_TASKS TO COMPLETE_.
**A.** In the Endgame review, where is the Doctor's flat?
**B.** Quote the Endgame review word for word, starting at "Review for Players" and ending at "his second regeneration.".
**C.** Write what comes next in the Endgame review, picking up after its last sentence.

_PROVIDED PASSAGE_.
Christopher Morley completes the Players trilogy...


Review for Players
Review for World Game

The endgame of Terrance Dicks' Players trilogy arrives in, well, Endgame- the amnesiac Eighth Doctor unable to remember all but the briefest flickers of his past encounters with the Players themselves. For the events which see him thrust into intrigue surrounding the Cambridge Spies & an attempt to ramp up tensions around the Cold War occur during the Earth Arc, a series of seven Eighth Doctor Adventures novels which see him stranded on Earth in a similar position to that which followed his second regeneration.

Home for now, minus a companion, is a flat in Bloomsbury, with the TARDIS seemingly part of the furniture down in the cellar! He knows the police box is important to him- even if he doesn't know why. A sort of depression seems to have kicked in at the outset, as he's lived a rather humdrum life for several years. In short, he's stuck in a rut. Until he comes to possess a very important document...........

And so where World Game allowed the Second Doctor into the sort of territory mined by Bernard Cornwell for his Sharpe series, here Dicks is given licence to plunder the murky world of espionage!


The Doctor's desire for a quiet life is uprooted by the aforementioned important file after he is conscripted into becoming an agent for TIGHTROPE- a secret organisation devoted to investigating the machinations of the Players. By now they've grown somewhat bored of mucking about with the established history of what you might call our little planet's greatest conflicts & decided to go out with a quite literal bang. If the dirty great big nuclear symbol on the cover doesn't give it away, please do feel free to read on.

_DATA LINES_.
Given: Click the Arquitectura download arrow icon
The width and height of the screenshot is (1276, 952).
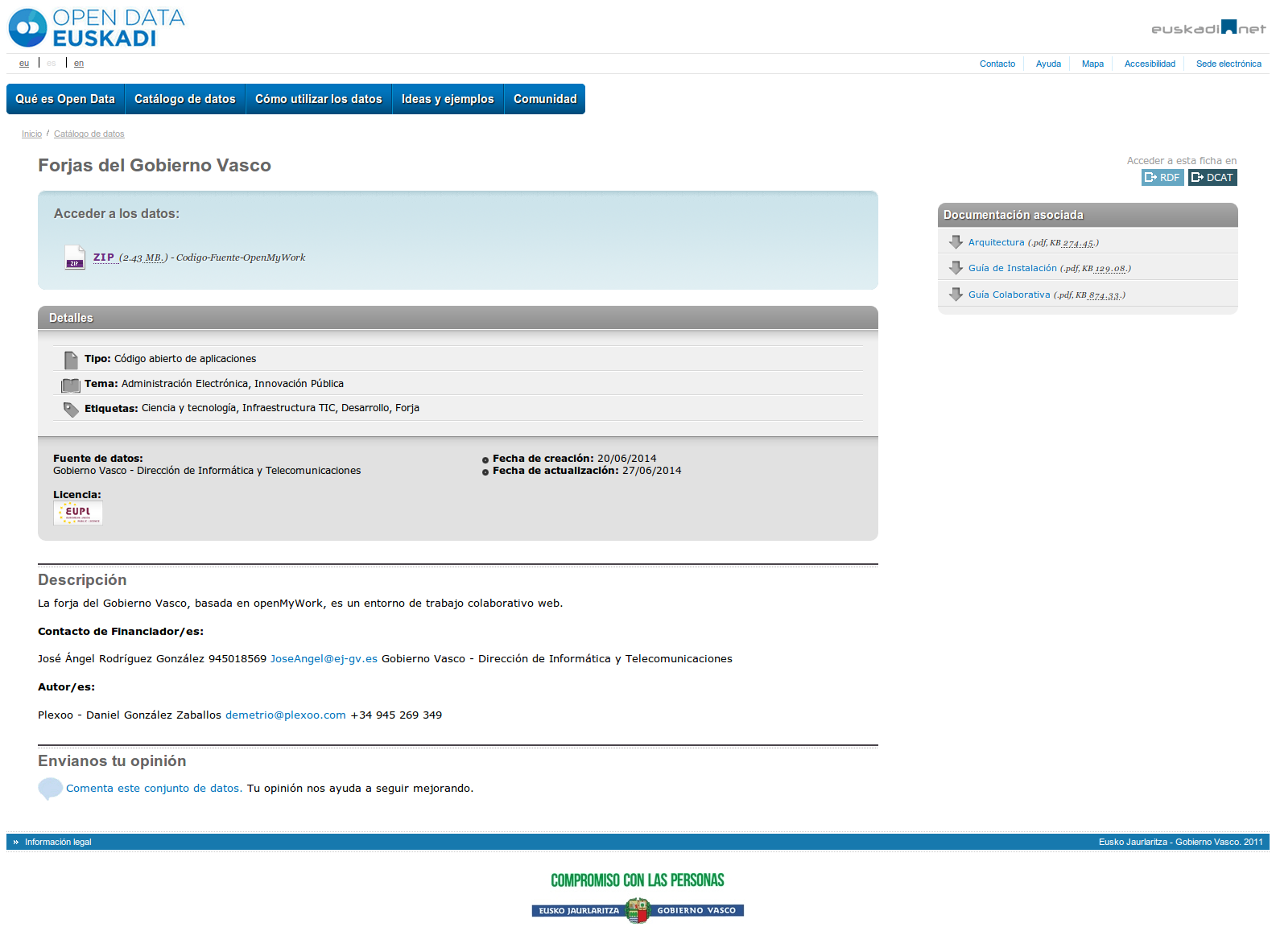Looking at the screenshot, I should (956, 242).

_WRITTEN RESPONSES_.
**A.** Bloomsbury.

**B.**
Review for Players
Review for World Game

The endgame of Terrance Dicks' Players trilogy arrives in, well, Endgame- the amnesiac Eighth Doctor unable to remember all but the briefest flickers of his past encounters with the Players themselves. For the events which see him thrust into intrigue surrounding the Cambridge Spies & an attempt to ramp up tensions around the Cold War occur during the Earth Arc, a series of seven Eighth Doctor Adventures novels which see him stranded on Earth in a similar position to that which followed his second regeneration.

**C.**
For their last dip into royally screwing things up sees them make it their business to ensure the diplomatic stand-off between the Americans on one side & Russians on the other gets a good deal warmer thanks to the threat of total & utter devastation of the sort which the Yanks have by this point already inflicted upon both Hiroshima & Nagasaki.

One of the key men within the top-secret framework of TIGHTROPE is Kim Philby, who will go down in history alongside Donald Maclean & Guy Burgess as traitors to their country after defecting to Moscow. Understandably given his situation he needs a ''third man'' to take the heat off himself! And that third man is the Doctor, who is forced to help Burgess & McLean flee the country before news of their defection breaks as well as looking into the alien enemies he barely recognises in his present state.

All they want is chaos, & to that end they've tapped into the then- current trend for government-backed psychic warfare techniques to secure endorsement to conduct experiments which will (they hope) allow them to remotely control human agents to do their bidding & so escalate things to the point of World War Three. Sounds bonkers, you might think. But the truth is if anything a little more bizarre! To find out why we must materialise in April 1951 & take a look at President Harry S.Truman's formation of the Psychological Strategy Board. You might very well be able to guess its exact purpose. Nonetheless, as americanforeignrelations.com tells us:
"During World War II, psychological warfare was largely seen as an accessory to military operations, but with the onset of the Cold War, psychological warfare specialists defined the concept broadly to include any non-military actions taken to influence public opinion or to advance foreign policy interests. Psychological warfare was transformed into a catchall formula that went beyond mere propaganda to embrace covert operations, trade and economic aid, diplomacy, the threat of force, cultural and educational exchange programs, and a wide range of clandestine activities.

Psychological warfare became, in essence, a synonym for Cold War. It reflected the belief of many politicians and foreign policy analysts that the Cold War was an ideological, psychological, and cultural contest for hearts and minds that would be won or lost on the plain of public opinion rather than by blood shed on the battlefield.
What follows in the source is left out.